I thought at the time that he meant Ian Pargetter had been killed in some sort of accident, and it was only the next day when my eye was caught by a paragraph in a newspaper that I realized the difference.

Ian Pargetter, well known, much respected Newmarket veterinary surgeon, was yesterday morning found dead in his home. Police suspect foul play. They state that Pargetter suffered head injuries and that certain supplies of drugs appear to be missing. Pargetter’s body was discovered by Mrs Jane Halson, a daily cleaner. The vet is survived by his wife and three young daughters, all of whom were away from home at the time of the attack. Mrs Pargetter was reported last night to be very distressed and under sedation.

A lot of succinct bad news, I thought, for a lot of sad bereft people. He was the first person I’d known who’d been murdered, and in spite of our very brief meeting I found his death most disturbing: and if I felt so unsettled about a near-stranger, how, I wondered, did anyone ever recover from the murder of someone one knew well and loved. How did one deal with the anger? Come to terms with the urge to revenge?
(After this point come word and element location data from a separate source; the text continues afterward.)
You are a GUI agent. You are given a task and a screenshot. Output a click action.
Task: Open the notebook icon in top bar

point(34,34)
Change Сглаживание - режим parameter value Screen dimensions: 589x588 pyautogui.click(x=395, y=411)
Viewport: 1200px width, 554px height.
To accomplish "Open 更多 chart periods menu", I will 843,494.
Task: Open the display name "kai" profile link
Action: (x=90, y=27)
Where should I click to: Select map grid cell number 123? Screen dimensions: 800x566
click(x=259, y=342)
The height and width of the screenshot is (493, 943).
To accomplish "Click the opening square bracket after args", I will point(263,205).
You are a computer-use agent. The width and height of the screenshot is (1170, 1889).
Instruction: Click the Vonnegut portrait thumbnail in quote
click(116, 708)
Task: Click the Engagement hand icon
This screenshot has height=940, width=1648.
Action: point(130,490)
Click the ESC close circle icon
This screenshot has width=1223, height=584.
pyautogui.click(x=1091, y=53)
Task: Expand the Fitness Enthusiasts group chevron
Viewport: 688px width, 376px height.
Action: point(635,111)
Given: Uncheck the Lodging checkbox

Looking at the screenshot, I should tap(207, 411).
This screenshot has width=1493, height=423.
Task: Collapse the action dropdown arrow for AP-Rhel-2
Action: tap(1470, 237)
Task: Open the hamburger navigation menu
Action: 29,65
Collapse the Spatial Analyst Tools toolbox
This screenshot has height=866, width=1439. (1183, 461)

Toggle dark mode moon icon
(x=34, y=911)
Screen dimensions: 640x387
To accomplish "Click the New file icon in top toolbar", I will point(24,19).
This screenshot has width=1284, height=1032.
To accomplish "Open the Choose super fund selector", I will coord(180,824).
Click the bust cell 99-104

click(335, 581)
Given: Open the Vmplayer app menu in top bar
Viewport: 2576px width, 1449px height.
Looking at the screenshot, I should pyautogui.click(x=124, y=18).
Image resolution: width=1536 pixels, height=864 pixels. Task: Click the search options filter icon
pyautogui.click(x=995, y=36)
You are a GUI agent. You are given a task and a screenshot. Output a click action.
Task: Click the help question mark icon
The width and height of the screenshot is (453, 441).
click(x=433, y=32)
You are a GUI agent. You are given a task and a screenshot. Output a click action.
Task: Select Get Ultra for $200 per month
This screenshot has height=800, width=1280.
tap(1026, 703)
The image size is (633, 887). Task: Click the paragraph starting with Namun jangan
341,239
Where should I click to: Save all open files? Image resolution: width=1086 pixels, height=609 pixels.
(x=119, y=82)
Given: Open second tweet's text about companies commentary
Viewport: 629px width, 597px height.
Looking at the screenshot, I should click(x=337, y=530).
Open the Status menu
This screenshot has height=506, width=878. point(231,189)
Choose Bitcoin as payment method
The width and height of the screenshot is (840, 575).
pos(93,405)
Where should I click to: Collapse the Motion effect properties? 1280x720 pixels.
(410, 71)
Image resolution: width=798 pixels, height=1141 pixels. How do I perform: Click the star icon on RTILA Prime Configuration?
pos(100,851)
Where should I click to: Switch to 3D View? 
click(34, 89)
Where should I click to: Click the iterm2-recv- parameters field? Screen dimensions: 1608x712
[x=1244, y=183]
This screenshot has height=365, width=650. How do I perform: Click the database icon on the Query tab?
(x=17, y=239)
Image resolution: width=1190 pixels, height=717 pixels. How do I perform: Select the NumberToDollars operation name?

I’d of course read reports of husbands and wives who pronounced themselves ‘not bitter’ over the slaughter of a spouse, and I’d never understood it. I felt furious on Ian Pargetter’s behalf that anyone should have had the arrogance to wipe him out.

Because of Ascot and Sandcastle my long-dormant interest in racecourses seemed thoroughly to have reawakened, and on three or four Saturday afternoons that winter I’d trekked to Kempton or Sandown or Newbury to watch the jumpers. Ursula Young had become a familiar face, and it was from this brisk well-informed lady bloodstock agent that I learnt most about Ian Pargetter and his death.

‘Drink?’ I suggested at Kempton, pulling up my coat collar against a bitter wind.

She looked at her watch (I’d never seen her do anything without checking the time) and agreed on a quick one. Whisky-mac for her, coffee for me, as at Doncaster.

‘Now tell me,’ she said, hugging her glass and yelling in my ear over the general din of a bar packed with other cold customers seeking inner warmth, ‘when you asked all those questions about stallion shares, was it for Sandcastle?’